* **Data provided**:
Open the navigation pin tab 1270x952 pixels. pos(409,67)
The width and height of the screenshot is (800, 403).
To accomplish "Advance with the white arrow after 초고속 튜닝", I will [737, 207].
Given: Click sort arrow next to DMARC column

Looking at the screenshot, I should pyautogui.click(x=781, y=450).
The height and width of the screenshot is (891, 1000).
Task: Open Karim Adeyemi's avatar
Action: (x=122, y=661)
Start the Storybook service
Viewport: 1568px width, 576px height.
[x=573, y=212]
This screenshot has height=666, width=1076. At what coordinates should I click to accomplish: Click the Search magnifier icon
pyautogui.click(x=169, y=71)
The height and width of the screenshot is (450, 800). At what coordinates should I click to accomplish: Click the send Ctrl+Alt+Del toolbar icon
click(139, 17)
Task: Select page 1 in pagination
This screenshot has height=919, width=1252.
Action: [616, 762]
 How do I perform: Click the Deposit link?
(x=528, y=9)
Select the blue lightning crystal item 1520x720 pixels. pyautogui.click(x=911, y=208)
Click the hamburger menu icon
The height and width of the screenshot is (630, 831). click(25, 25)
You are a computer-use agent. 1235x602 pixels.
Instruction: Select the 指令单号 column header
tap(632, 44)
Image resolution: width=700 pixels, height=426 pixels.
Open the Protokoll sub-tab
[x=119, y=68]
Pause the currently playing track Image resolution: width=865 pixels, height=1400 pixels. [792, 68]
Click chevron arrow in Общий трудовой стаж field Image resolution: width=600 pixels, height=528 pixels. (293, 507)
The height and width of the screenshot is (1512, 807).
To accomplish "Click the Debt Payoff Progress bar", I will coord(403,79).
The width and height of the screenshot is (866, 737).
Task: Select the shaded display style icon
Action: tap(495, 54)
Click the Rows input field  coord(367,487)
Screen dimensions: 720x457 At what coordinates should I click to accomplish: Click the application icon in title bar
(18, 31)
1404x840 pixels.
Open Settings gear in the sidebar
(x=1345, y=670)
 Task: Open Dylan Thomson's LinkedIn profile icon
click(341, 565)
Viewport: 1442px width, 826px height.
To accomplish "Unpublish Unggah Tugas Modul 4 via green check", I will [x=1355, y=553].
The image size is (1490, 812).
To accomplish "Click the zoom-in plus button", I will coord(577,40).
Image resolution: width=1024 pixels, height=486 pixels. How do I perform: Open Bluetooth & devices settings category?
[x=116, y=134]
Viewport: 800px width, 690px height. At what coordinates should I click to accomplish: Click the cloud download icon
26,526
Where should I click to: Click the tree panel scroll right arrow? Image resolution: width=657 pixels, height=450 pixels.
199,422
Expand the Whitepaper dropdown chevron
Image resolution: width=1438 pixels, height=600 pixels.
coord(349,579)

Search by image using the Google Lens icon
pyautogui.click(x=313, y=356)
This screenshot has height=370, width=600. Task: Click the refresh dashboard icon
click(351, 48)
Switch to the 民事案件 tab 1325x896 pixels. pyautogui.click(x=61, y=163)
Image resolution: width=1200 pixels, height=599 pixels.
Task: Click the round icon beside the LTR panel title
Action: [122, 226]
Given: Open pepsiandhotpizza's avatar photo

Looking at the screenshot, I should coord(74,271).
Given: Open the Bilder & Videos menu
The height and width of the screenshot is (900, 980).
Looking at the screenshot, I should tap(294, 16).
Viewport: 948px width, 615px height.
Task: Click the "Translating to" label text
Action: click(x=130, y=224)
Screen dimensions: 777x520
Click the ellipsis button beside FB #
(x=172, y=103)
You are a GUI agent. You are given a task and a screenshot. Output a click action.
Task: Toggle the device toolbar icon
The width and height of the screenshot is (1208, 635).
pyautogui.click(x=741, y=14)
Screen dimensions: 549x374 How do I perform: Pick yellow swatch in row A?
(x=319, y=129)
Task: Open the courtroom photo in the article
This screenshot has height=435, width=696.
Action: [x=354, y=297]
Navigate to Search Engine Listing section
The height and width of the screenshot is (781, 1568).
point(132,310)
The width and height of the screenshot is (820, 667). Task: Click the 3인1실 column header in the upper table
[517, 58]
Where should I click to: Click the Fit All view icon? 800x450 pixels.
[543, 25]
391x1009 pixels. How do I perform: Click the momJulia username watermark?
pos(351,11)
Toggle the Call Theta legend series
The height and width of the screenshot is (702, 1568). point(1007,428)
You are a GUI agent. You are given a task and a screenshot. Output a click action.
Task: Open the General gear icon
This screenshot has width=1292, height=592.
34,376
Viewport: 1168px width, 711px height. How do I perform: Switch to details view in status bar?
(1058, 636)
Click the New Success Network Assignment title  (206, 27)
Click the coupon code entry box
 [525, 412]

* **Action item**: From the records above, repeat exactly the lines from the one with "Start the Storybook service" through the one with "The height and width of the screenshot is (1512, 807).", both included.

* **Response below**:
Start the Storybook service
Viewport: 1568px width, 576px height.
[x=573, y=212]
This screenshot has height=666, width=1076. At what coordinates should I click to accomplish: Click the Search magnifier icon
pyautogui.click(x=169, y=71)
The height and width of the screenshot is (450, 800). At what coordinates should I click to accomplish: Click the send Ctrl+Alt+Del toolbar icon
click(139, 17)
Task: Select page 1 in pagination
This screenshot has height=919, width=1252.
Action: [616, 762]
 How do I perform: Click the Deposit link?
(x=528, y=9)
Select the blue lightning crystal item 1520x720 pixels. pyautogui.click(x=911, y=208)
Click the hamburger menu icon
The height and width of the screenshot is (630, 831). click(25, 25)
You are a computer-use agent. 1235x602 pixels.
Instruction: Select the 指令单号 column header
tap(632, 44)
Image resolution: width=700 pixels, height=426 pixels.
Open the Protokoll sub-tab
[x=119, y=68]
Pause the currently playing track Image resolution: width=865 pixels, height=1400 pixels. [792, 68]
Click chevron arrow in Общий трудовой стаж field Image resolution: width=600 pixels, height=528 pixels. (293, 507)
The height and width of the screenshot is (1512, 807).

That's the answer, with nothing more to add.